Photo of Nahma bark burner at http://hunts-upguide.com/nahma_peninsula.html

9 comments:

hitch writer said...

as kids maybe we didnt realise... wouldnt it be wonderful to prick your grand pa's ears and hear stories of his days !!...

Shelley said...

I'm so glad you posted more information about your grandfather! I'm always fascinated to hear about history - especially in Michigan. Did your family keep his notebook? At 8 or 9 years old - I think we are more concerned with getting fed and loved. When we get older - then I think we develop a interest in our family history. I had gotten some of my grandfather's history just a few years before he passed (he was born in Lebanon) - and now I wished I would've asked even more questions.

Great Grandma Lin said...

there's probably town or county histories of that time that will give more details. I would be nice for you to write down this memories with a few photos and capture your grandparents histories.

Indrani said...

Grandpas, they always had stories to tell! Wish I had recorded then... now only a vague memory.

It was interesting reading yours.

Beth P. said...

Dear Deborah--
Thank you for these reminiscences--the stories are everything!

Love the info about your grandfather being a country 'vet'.

Very heart warming!

bobbie said...

this was a great post.
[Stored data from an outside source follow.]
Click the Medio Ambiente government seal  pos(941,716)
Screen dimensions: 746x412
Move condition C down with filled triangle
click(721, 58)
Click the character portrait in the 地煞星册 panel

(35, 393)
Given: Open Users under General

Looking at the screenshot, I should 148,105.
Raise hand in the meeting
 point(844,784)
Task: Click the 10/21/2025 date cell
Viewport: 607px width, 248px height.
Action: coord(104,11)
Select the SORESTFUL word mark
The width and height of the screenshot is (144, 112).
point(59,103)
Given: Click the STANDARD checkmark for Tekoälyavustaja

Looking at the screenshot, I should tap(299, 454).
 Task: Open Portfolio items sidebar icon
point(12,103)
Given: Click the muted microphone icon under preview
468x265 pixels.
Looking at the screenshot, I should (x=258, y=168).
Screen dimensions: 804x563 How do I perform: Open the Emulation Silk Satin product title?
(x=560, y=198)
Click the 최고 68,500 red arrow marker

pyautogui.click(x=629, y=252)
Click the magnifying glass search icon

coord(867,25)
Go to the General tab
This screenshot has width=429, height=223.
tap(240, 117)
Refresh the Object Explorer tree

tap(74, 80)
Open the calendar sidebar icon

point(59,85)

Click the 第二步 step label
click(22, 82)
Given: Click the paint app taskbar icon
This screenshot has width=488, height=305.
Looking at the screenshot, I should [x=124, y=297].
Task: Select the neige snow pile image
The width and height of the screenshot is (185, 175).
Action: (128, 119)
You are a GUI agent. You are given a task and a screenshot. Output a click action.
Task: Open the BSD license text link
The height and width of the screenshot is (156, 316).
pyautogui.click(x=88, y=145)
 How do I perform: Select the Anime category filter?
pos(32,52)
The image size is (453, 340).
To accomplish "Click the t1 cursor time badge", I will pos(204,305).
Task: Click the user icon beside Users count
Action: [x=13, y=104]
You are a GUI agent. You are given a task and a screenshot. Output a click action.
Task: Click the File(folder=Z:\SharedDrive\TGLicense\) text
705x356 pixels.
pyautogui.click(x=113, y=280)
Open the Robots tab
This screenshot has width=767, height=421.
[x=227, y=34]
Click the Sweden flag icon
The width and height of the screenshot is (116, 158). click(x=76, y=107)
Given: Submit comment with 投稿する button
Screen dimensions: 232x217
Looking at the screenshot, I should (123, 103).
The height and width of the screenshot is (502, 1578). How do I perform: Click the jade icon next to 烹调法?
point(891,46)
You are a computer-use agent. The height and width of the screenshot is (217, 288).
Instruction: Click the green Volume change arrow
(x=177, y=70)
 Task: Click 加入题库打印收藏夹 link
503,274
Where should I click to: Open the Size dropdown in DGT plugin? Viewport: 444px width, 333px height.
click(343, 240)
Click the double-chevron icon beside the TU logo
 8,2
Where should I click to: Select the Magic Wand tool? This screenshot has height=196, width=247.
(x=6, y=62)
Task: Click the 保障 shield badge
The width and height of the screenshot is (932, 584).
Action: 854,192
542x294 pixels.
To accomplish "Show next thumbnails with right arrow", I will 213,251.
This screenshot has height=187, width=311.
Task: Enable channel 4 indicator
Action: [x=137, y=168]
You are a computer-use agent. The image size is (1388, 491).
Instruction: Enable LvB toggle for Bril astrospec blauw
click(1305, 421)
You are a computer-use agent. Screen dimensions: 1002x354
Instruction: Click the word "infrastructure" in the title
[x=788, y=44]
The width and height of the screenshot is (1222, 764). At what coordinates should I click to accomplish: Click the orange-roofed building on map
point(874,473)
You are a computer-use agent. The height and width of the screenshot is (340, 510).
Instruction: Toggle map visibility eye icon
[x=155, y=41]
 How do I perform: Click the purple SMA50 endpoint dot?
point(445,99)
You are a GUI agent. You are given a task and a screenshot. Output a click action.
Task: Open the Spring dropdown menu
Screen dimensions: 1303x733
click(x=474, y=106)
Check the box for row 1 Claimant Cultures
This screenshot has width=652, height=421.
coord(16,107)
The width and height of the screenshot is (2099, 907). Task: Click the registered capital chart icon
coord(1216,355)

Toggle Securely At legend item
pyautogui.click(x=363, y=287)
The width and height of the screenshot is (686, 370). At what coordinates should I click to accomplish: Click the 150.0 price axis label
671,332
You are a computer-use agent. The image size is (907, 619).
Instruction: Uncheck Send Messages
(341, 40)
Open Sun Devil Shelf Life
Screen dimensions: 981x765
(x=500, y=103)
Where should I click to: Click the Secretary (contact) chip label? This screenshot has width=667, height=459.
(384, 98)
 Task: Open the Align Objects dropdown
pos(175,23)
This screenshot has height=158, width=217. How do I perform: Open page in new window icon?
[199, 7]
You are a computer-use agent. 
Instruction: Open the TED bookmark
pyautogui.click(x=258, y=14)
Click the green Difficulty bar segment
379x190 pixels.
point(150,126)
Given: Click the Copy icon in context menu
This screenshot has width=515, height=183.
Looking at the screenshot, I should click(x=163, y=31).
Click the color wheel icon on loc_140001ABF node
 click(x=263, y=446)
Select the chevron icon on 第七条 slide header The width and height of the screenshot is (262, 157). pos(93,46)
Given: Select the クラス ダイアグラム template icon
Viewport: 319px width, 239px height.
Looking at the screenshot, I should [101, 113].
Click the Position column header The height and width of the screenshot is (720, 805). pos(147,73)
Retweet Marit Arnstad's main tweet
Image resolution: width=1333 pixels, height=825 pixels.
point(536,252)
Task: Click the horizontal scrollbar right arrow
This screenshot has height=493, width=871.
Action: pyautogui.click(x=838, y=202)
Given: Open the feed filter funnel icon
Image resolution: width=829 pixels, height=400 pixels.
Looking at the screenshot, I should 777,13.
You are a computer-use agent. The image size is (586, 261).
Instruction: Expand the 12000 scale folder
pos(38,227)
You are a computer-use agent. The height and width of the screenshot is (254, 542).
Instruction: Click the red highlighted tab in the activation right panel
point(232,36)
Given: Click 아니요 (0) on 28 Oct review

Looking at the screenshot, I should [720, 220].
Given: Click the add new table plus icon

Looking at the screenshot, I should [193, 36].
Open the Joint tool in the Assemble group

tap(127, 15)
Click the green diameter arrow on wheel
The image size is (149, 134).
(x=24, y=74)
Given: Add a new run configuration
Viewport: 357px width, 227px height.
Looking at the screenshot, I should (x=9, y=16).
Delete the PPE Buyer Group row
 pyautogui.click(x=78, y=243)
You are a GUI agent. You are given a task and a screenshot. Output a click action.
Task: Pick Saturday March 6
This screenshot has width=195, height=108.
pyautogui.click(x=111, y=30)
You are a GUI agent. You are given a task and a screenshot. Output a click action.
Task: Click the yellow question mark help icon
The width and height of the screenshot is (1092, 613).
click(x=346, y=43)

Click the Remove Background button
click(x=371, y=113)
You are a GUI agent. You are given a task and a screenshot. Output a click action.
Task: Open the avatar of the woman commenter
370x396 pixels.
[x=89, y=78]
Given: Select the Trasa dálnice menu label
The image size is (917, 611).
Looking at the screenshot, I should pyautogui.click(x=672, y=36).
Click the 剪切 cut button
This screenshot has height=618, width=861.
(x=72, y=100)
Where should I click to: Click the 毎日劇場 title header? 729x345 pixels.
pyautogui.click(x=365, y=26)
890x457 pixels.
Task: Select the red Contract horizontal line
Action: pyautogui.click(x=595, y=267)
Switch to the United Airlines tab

I love hearing this sort of thing - now. When I was little, like you, I pretty much tuned it out. My grandparents had all died before I was born, but my mother told me stories, which I half-listened to.
My youngest has told me that there are many things she does not know if she remembers or if she only knows them from my words or from pictures. If only everyone wrote down all the family history. (Or at least made notes on the backs of old photographs.)

Sylvia K said...

Love your looking back at memories. I guess all of us can look back and see places where it would have been fun to ask questions, to learn more. I never knew my grandfather on my mother's side, but I always loved my grandfather on my father's side. He had what was unusual for that time, a college degree! He had a dry wit and lived in a little town, in Texas called Hico. He and my grandmother had a beautiful old home and it's still there, though doesn't belong to the family any longer. I guess what amazed me the most is when I married my kids Dad, who was black -- well, actually he still is -- and that was in the 60s, my grandfather welcomed us into his home so he could meet David. My grandmother had died by then -- she would never have allowed it and a couple of uncles were adamant about not having me, let alone David, in their houses. But over the years my cousins have been very supportive and they love my kids so that's all that matters and all those grumpy old farts are dead now anyway. Hope they had to stand in the same line at the Pearly Gates with the black folks! Don't misunderstand me, I'm not angry or bitter, just think it's rather amusing particularly these days when we have a black president!

Quiet Paths said...

I loved this picturesque essay - complete with pea soup. Having visited the UP once I can envision some of the camps. What wonderful stuff history is; especially one's own linage. I am glad you writing some of this down. Both sets of my grandparents used to haul ice off the river by buggy and store it in the ice house before electricity was delivered to the rural MT communities.

Rose said...

Oh, I loved this post and the one before....love hearing personal history from someone I 'know.' It is so much better than the biography of a famous person.

Oh, thanks for the name of the American Coots...my husband thought it might be them but I just didn't have the inclination to look it up last night. If no one had replied, I probably would have today.